··· TEXTO PARA LEITURA

Estudando a música paraense no Spotify usando o R e o Gephi.
- Este artigo demonstra o potencial de métodos de pesquisa digitais para o entendimento de um contexto cultural a partir da análise de interações da audiência de artistas no Spotify, além de sinalizar o potencial da ARS (análise de redes sociais) e a extração de dados usando a linguagem R para a gerar insights para artistas e serviços ligados ao entretenimento musical.
O objetivo deste estudo é compreender como se dá a relação entre alguns artistas paraenses no cenário musical brasileiro, suas influências e visibilidade dentro no Spotify usando a Análise de Redes Sociais como técnica descritiva. Para entender ARS, recomendo o paper “Iniciação a Redes: Conceitos Essenciais e Principais Ideias”, mas resumidamente, uma rede “é um artifício cognitivo e científico que permite entender proximidades, similaridades, diferenças, conjuntos e processos de um modo muito particular.”

······
··· DADOS DO EXERCÍCIO

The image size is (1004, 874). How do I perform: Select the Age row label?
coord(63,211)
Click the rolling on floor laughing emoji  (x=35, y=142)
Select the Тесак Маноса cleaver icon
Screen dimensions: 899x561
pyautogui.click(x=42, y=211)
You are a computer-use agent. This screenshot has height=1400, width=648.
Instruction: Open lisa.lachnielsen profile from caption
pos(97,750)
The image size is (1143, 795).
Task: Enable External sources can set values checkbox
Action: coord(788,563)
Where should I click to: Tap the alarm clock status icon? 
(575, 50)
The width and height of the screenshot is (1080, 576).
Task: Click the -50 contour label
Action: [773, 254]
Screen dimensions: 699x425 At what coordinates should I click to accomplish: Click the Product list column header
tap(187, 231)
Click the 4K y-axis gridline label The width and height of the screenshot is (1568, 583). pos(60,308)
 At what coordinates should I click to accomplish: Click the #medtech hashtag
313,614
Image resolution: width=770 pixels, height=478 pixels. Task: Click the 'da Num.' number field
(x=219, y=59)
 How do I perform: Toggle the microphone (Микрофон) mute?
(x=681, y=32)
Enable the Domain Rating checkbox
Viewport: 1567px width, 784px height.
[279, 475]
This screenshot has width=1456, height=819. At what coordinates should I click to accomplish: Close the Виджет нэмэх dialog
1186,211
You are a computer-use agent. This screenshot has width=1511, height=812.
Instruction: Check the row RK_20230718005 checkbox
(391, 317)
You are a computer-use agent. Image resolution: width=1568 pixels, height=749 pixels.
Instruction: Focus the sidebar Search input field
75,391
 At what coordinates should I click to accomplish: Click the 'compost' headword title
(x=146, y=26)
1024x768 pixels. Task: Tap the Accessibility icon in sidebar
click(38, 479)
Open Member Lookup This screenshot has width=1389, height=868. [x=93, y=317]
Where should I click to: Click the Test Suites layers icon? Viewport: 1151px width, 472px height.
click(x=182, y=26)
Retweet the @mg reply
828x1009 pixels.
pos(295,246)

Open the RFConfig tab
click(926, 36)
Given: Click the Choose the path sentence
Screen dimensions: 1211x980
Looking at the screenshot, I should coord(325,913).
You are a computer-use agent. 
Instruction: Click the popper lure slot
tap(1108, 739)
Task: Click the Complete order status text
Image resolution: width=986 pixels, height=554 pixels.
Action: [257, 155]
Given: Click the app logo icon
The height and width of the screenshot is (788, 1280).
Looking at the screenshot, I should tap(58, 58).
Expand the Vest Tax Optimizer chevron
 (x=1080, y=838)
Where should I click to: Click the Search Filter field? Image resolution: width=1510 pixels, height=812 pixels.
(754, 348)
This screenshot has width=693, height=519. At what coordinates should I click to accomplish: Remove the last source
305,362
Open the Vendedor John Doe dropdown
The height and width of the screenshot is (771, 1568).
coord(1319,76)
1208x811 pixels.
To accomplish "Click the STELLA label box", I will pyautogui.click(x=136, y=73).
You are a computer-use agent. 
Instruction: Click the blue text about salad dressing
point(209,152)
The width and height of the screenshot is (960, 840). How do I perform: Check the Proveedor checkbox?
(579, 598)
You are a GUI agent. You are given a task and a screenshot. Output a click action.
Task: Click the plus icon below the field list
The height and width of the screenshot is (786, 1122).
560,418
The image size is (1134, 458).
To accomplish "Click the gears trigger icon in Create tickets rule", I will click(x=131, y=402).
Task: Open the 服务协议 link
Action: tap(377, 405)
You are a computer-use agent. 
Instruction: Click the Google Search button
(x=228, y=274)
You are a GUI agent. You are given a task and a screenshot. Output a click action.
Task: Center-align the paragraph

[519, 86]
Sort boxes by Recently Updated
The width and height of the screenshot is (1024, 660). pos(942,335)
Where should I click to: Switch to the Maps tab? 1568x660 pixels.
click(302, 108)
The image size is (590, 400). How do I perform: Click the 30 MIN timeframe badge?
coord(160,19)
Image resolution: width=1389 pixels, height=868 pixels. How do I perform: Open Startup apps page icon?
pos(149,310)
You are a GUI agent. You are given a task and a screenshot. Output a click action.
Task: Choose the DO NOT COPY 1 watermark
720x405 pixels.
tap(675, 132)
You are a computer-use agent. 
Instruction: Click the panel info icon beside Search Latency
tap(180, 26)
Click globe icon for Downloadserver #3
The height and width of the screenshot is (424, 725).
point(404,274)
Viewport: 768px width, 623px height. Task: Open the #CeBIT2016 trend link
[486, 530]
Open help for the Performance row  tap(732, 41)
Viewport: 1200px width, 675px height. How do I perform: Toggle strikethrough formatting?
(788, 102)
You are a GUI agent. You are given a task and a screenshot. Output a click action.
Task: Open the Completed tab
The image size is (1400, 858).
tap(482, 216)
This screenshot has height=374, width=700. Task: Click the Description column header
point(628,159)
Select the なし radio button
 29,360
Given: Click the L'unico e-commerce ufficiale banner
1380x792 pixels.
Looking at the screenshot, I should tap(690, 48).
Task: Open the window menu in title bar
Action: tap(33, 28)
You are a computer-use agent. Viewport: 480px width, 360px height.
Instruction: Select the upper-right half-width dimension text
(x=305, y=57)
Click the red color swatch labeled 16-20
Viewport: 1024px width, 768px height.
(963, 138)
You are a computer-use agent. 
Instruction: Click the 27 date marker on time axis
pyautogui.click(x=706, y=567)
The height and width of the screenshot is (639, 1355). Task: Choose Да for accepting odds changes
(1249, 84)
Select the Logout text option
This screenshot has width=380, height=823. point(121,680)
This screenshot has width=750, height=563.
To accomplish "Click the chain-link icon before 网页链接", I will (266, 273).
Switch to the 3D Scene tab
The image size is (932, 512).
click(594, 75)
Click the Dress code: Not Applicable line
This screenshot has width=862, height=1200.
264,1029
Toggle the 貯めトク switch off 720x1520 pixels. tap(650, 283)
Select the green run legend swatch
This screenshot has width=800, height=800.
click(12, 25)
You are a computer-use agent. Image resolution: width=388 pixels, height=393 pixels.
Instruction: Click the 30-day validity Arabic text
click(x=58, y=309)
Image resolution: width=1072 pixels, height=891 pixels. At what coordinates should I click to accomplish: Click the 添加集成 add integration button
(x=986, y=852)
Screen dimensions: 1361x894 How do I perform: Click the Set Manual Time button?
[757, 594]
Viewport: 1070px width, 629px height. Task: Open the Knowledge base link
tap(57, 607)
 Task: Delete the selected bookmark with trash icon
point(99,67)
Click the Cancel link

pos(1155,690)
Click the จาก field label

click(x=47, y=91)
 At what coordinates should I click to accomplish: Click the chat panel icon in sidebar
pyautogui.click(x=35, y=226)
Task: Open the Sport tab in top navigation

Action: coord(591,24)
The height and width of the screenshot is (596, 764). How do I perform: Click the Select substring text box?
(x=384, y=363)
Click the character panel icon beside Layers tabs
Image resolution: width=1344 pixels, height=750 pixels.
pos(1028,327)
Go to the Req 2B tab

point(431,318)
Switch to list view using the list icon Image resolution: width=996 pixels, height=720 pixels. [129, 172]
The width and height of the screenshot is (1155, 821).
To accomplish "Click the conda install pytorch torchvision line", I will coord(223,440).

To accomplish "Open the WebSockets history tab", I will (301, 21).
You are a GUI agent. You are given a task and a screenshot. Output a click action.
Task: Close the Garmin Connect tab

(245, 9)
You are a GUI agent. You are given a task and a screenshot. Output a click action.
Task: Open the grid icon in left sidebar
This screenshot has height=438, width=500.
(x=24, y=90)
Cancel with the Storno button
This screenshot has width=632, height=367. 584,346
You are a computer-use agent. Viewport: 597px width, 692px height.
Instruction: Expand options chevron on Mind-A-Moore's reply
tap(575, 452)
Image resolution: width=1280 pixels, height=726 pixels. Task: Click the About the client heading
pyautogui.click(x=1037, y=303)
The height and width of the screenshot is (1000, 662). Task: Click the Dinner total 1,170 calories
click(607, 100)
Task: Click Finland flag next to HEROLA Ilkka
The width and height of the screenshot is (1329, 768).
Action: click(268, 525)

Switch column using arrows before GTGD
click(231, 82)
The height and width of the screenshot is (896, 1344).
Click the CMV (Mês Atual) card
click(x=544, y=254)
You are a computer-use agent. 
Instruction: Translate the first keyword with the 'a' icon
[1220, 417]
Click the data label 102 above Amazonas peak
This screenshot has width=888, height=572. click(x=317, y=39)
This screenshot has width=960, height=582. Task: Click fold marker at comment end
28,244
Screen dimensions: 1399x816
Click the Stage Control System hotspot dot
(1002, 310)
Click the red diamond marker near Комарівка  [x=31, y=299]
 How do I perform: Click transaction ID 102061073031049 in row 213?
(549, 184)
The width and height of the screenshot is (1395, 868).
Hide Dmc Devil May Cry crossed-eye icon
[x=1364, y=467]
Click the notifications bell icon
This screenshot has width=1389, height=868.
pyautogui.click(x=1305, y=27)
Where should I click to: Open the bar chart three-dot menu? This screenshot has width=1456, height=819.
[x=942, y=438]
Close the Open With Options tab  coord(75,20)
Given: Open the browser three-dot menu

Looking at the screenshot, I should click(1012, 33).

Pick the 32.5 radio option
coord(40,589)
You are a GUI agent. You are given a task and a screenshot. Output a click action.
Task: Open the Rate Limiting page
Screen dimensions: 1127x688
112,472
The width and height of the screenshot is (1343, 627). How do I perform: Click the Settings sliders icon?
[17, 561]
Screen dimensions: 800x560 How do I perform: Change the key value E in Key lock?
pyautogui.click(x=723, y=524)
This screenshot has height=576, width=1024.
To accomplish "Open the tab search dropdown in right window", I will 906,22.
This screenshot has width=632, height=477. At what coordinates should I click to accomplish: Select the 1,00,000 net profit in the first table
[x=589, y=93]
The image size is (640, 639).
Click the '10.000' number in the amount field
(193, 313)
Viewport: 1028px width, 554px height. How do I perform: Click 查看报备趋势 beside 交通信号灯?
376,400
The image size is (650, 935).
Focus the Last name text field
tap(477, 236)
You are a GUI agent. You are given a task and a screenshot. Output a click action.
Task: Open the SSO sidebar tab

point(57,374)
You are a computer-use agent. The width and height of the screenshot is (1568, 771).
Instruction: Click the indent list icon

······

§ TAREFA ESCRITA A
Repita integralmente o texto sobre a música paraense no Spotify.
§ TAREFA ESCRITA B
Copie dos registros, sem nenhuma alteração, as linhas que vão da que contém "How do I perform: Click transaction" até a que contém "[x=1364, y=467]", incluindo as duas.
O texto e os registros não têm nenhuma relação entre si.

§ RESPOSTA COMPLETA A
Estudando a música paraense no Spotify usando o R e o Gephi.
- Este artigo demonstra o potencial de métodos de pesquisa digitais para o entendimento de um contexto cultural a partir da análise de interações da audiência de artistas no Spotify, além de sinalizar o potencial da ARS (análise de redes sociais) e a extração de dados usando a linguagem R para a gerar insights para artistas e serviços ligados ao entretenimento musical.
O objetivo deste estudo é compreender como se dá a relação entre alguns artistas paraenses no cenário musical brasileiro, suas influências e visibilidade dentro no Spotify usando a Análise de Redes Sociais como técnica descritiva. Para entender ARS, recomendo o paper “Iniciação a Redes: Conceitos Essenciais e Principais Ideias”, mas resumidamente, uma rede “é um artifício cognitivo e científico que permite entender proximidades, similaridades, diferenças, conjuntos e processos de um modo muito particular.”

§ RESPOSTA COMPLETA B
 How do I perform: Click transaction ID 102061073031049 in row 213?
(549, 184)
The width and height of the screenshot is (1395, 868).
Hide Dmc Devil May Cry crossed-eye icon
[x=1364, y=467]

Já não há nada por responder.